Signs and Symbols: Psychosis in the Modern World

Before Science, science was psychosis, and to live in accordance with Nature, rather than perpetually floundering to control it, was diagnosed as best practice, as to live in accordance with Nature was to live in accordance with the entire universe. In the pre-Enlightened world, the universe was a completely rational and well-ordered system, and therefore all phenomena therein existed with a kind of divine harmony such that everything happened exactly when and how it was intended. Phenomena, instead of submitting to the causal reduction of simplest terms, was known teleologically in the terms of the purpose that those same phenomena served and not, like science, of the cause by which they arose. The universe was known, completely rational, and with grand purpose; therefore, it would not have been farfetched to refer to its seemingly disseminated parts as an intricately designed whole, a vast system of interconnected reference. 

Nabokov’s Signs and Symbols explores this philosophy of vast interconnectedness in its unnamed sanatorium-bound character’s diagnosis of “Referential Mania,” a diagnosis in which “the patient imagines that everything happening around him is a veiled reference to his personality and existence.” This story-element works as a pithy trinity: a philosophical exploration of the aforementioned teleological principles, a brief venture anent the idea of Resistentialism, and a meta-critique of how we read literature and our subsequent expectations thereof.

Garnered most topically would be the unnamed invalid’s difficulties with a teleological consciousness in a scientific world, for “phenomenal nature shadows him wherever he goes.” The world, as Science has informed him to think, is not merely a chaotic sphere on the face of which the Darwinian nightmare continues until nihilism cures all our spiritual woes; he sees patterns and meaning in all things:

“Clouds in the staring sky transmit to each other, by means of slow signs, incredibly detailed information regarding him. His inmost thoughts are discussed at nightfall, in manual alphabet, by darkly gesticulating trees. Pebbles or stains or sun flecks form patterns representing in some awful way messages which he must intercept. Everything is a cipher and of everything, and he is the theme. Some of the spies are detached observers, such as glass surfaces and still pools; others, such as coats in store windows, are prejudiced witnesses, lynchers at heart; others again (running water, storms) are hysterical to the point of insanity, have a distorted opinion of him, and grotesquely misinterpret his actions.”

This sounds a lot like neurotic paranoia bordering on psychosis. And, with regard to the scientific paradigm of knowledge in which we all live, it is. Epochs change, however, as how we understand information to change. A conscious existence is similar to that of our unnamed friend’s “dense tangle of logically interacting illusions,” which entails that “he must be always on his guard and devote every minute and module of his life to the decoding of the undulation of things.” And, with this teleological outlook comes a different approach to existence, a vastly dissimilar view from that of today’s era of things: “The very air he exhales is indexed and filed away…the silhouettes of his blood corpuscles, magnified a million times, flit over vast plains; and still farther, great mountains of unbearable solidity and height sum up in terms of granite and groaning firs the ultimate truth of his being.” This kind of über-consciousness, however, is not one of distinct ease.

◆ TASK INSTRUCTIONS:
1. According to the essay, what diagnosis is given to the story's unnamed character who lives in a sanatorium?
2. Repeat word for word the part of the essay that begins with "Nabokov’s Signs and Symbols explores" and ends with "subsequent expectations thereof.".

[Saved data entries]
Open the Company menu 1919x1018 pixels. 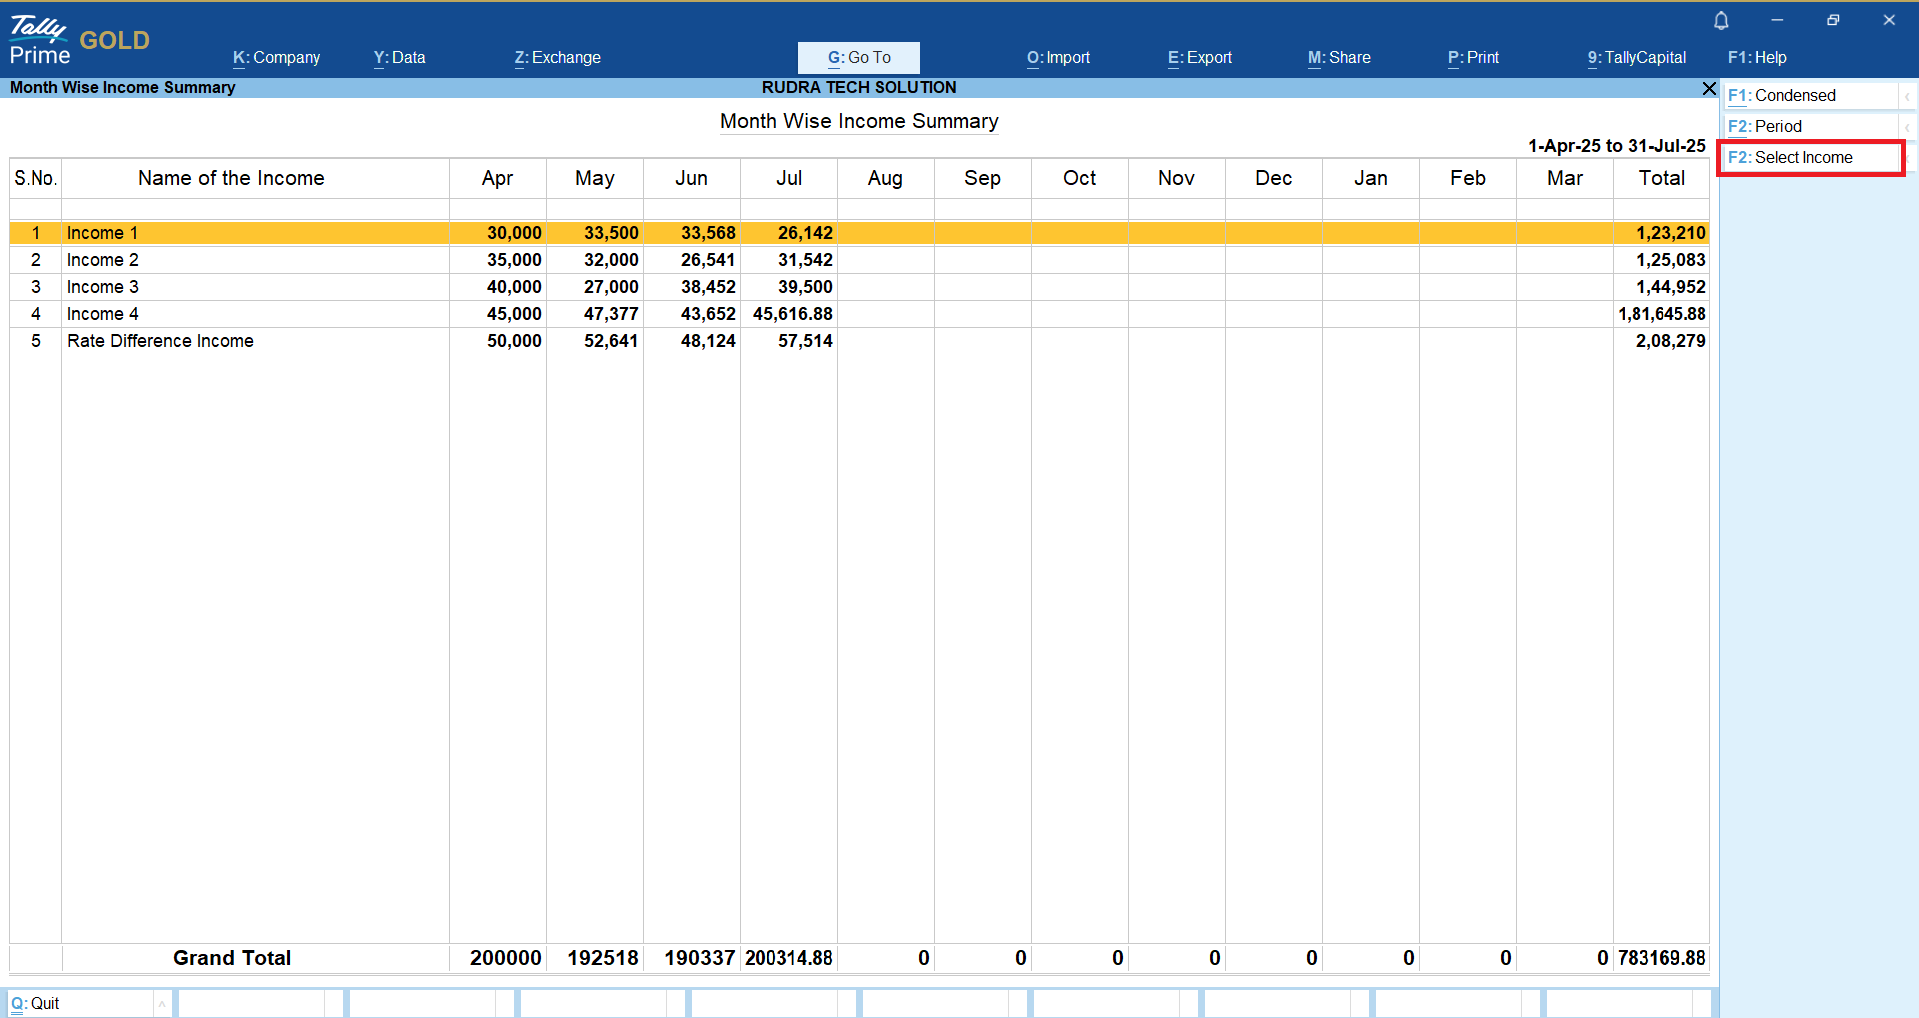coord(277,58)
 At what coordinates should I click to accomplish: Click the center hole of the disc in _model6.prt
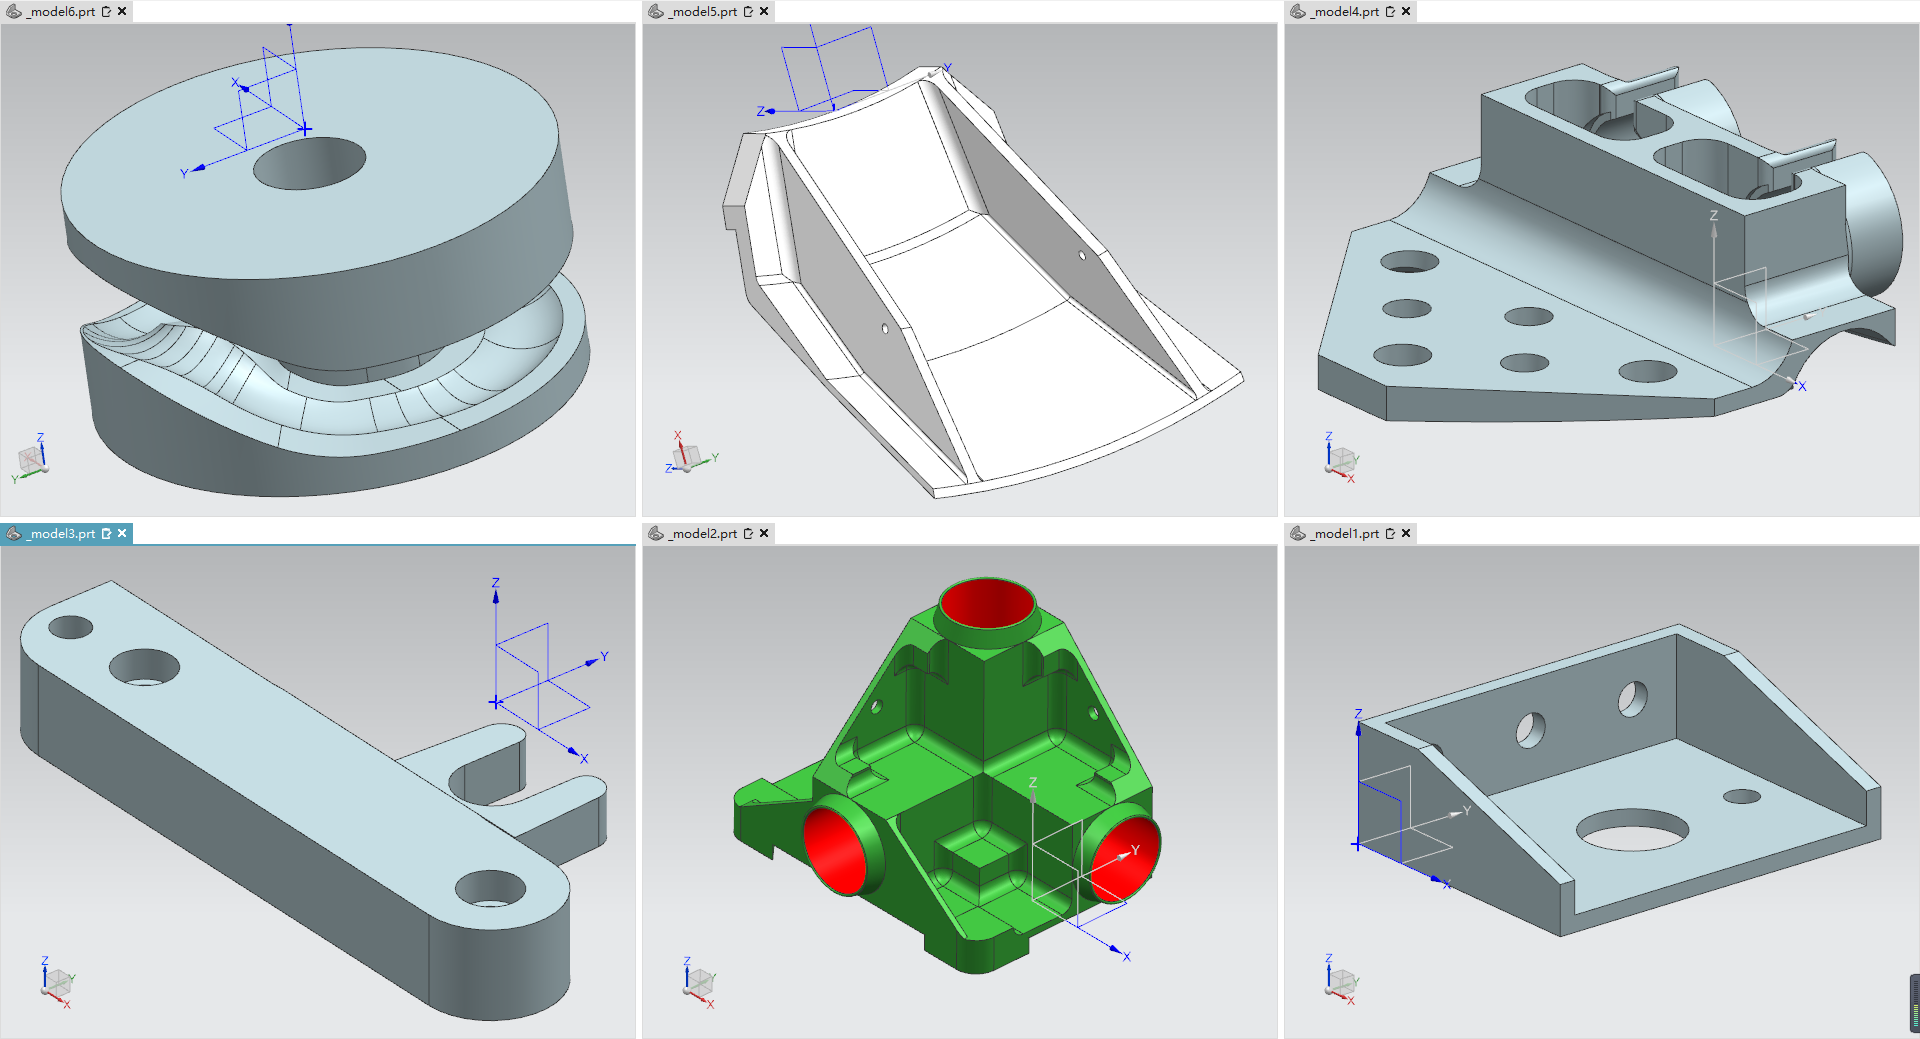[309, 163]
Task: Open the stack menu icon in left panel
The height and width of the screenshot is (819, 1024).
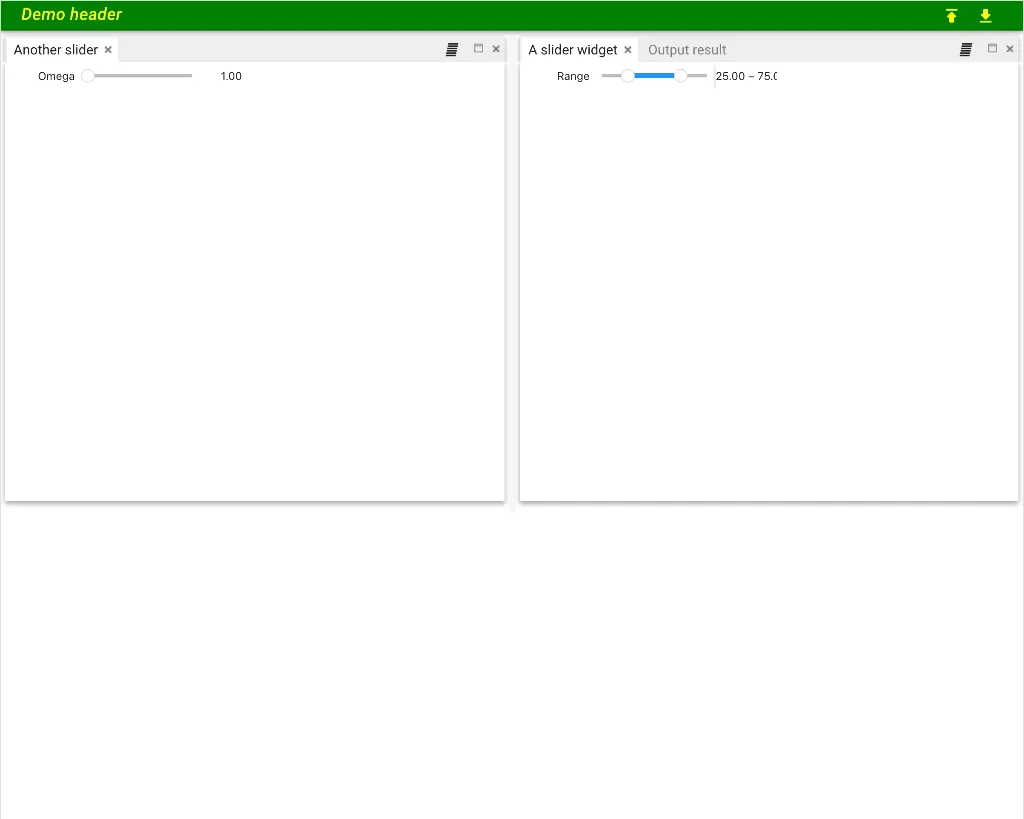Action: 452,49
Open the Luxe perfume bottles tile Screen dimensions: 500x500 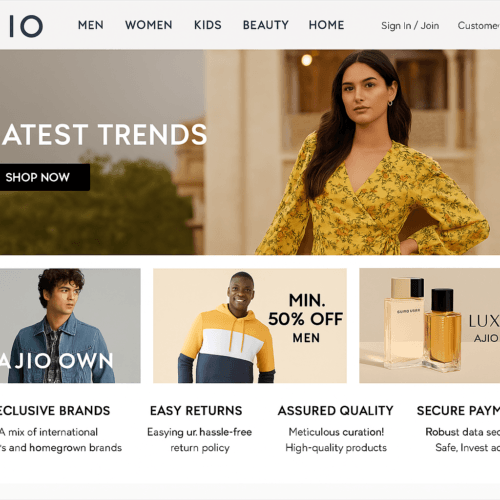pos(430,326)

◆ SOLUTIONS:
1. "Referential Mania."

2.
Nabokov’s Signs and Symbols explores this philosophy of vast interconnectedness in its unnamed sanatorium-bound character’s diagnosis of “Referential Mania,” a diagnosis in which “the patient imagines that everything happening around him is a veiled reference to his personality and existence.” This story-element works as a pithy trinity: a philosophical exploration of the aforementioned teleological principles, a brief venture anent the idea of Resistentialism, and a meta-critique of how we read literature and our subsequent expectations thereof.